Convert everything from the line containing "You are a GUI" down to the line containing "Image resolution: width=2576" into a JSON list of strings, one string per line, leaving out any blank lines.

DATA SHOWN:
================================
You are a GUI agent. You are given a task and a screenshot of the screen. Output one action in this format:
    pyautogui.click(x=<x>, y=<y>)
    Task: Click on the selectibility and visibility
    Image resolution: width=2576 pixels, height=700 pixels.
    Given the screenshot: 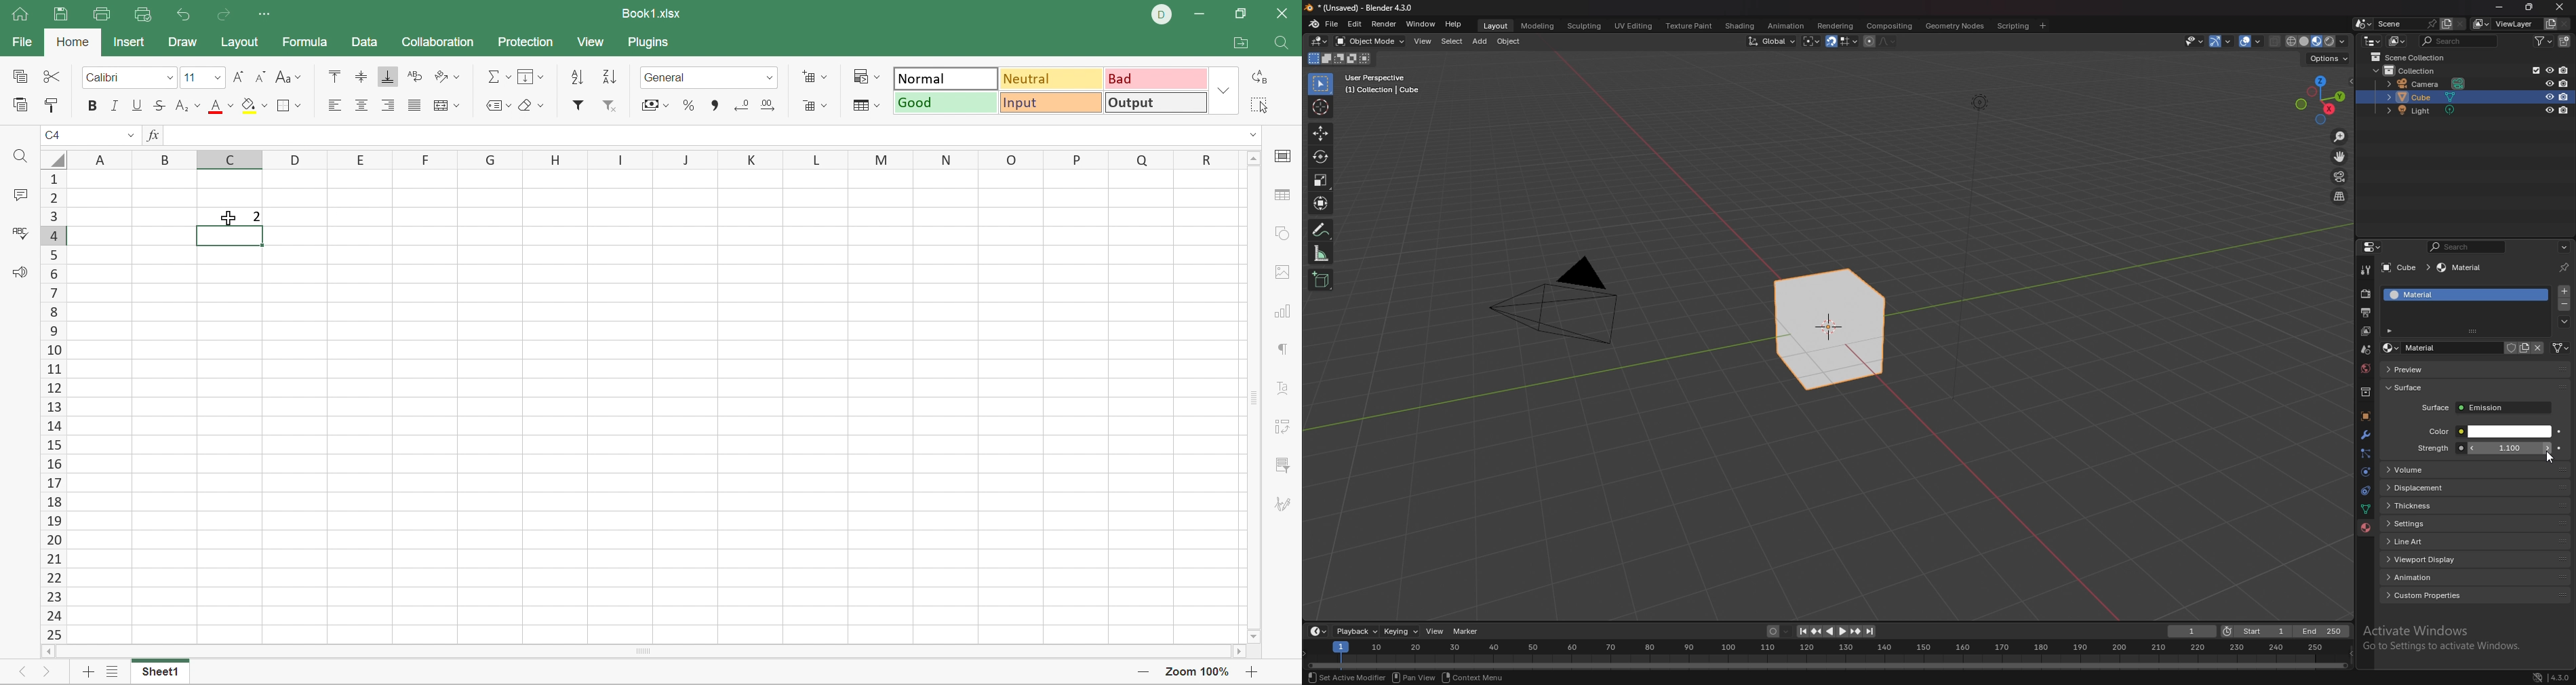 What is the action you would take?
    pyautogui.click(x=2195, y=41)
================================
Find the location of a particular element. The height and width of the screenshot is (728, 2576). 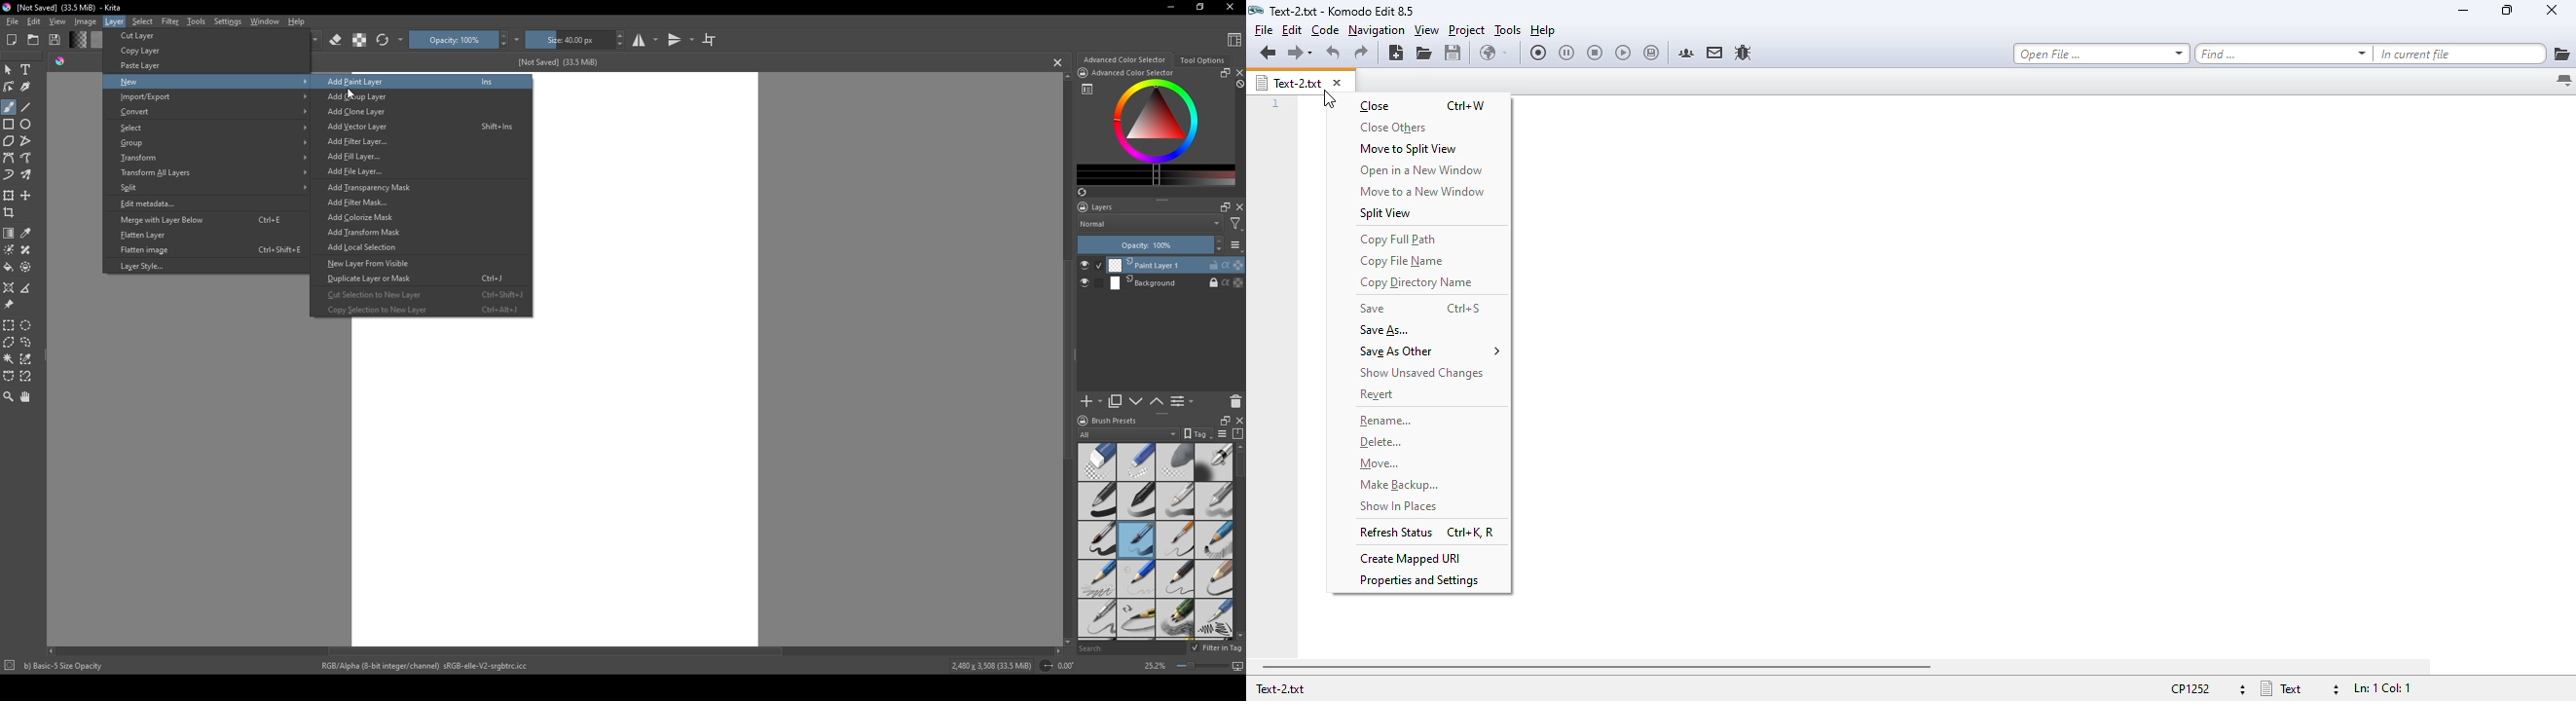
================================
EXERCISE RESPONSE:
[
  "You are a GUI agent. You are given a task and a screenshot of the screen. Output one action in this format:",
  "    pyautogui.click(x=<x>, y=<y>)",
  "    Task: Click on the selectibility and visibility",
  "    Image resolution: width=2576 pixels, height=700 pixels."
]